Very cool rock near the road. Jan and I both thought it would look great in our backyard but it remains where we found it.
Driving the Chidago Cutoff Road.
 Sierra Vista Mine.
 The miners created a unique design on the foundations by using corrugated steel for the frames when pouring the concrete.
 Upper section of Red Rock Canyon.
 We drove a short spur road up out of Red Rock Canyon to eat lunch. At our lunch spot Jan's cell phone started to receive messages because it now had service. We discovered that our friends Clark and Jo Ann were hiking and camping west of us in the Sierra. They told us that the next day they were hiking to the Black Eagle Camp in Jeffery Canyon. Looking across the Chalfant Valley with my binoculars I could see Jeffery Canyon and the road to the upper trail head. I looked at Jan and said, "It is only 3 PM, we could be at the trail head by 5 PM, set up the camper for you and I could start hiking by 6 PM." Jan asked, "What are you up to?" I replied, "I'll spend the night at one of the cabins and surprise Clark and Jo Ann when they arrive in the morning." She said, "Won't they see me and the camper at the trail head?" I chuckled and said, "They will be using the lower trail head." Jan asked, "Why?" I replied, "You will understand after we drive the road to the campsite."
 We drove quickly through the lower section of Red Rock Canyon. I plan to return and photograph the arches in the canyon. There seemed to be an arch everywhere we looked.

Exercises:
A: For each statement, say whether it agrees with the road-trip account, answering yes or no and quoting the deciding words. (i) The rock found near the road was moved to a backyard. (ii) The miners used corrugated steel for the frames when pouring the concrete foundations. (iii) Jan's cell phone received messages at the lunch spot.
B: According to the road-trip account, where were Clark and Jo Ann hiking the next day?
C: Duplicate the passage of the road-trip account from "Very cool rock" up to and including "Chidago Cutoff Road.".
The lines are separate material, unconnected to the road-trip account.

Provided data:
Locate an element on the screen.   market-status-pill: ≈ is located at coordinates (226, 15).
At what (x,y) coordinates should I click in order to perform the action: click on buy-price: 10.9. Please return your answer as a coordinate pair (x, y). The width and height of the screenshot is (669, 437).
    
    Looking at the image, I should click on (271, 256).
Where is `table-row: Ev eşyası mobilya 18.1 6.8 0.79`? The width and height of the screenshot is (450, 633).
--
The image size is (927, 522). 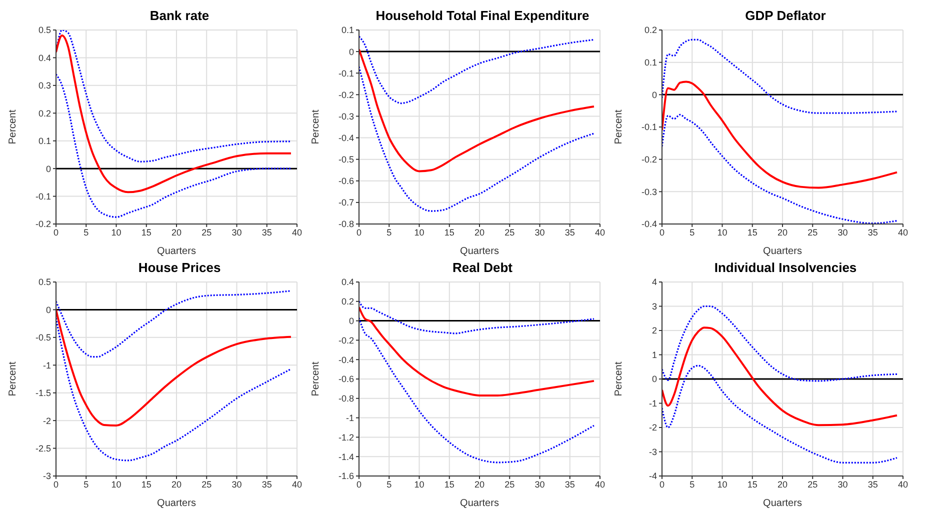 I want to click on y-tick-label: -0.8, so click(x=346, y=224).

Solutions per task:
A:
(i) No: "it remains where we found it"
(ii) Yes: "by using corrugated steel for the frames when pouring the concrete"
(iii) Yes: "At our lunch spot Jan's cell phone started to receive messages because it now had service."

B: To the Black Eagle Camp in Jeffery Canyon.

C:
Very cool rock near the road. Jan and I both thought it would look great in our backyard but it remains where we found it.
Driving the Chidago Cutoff Road.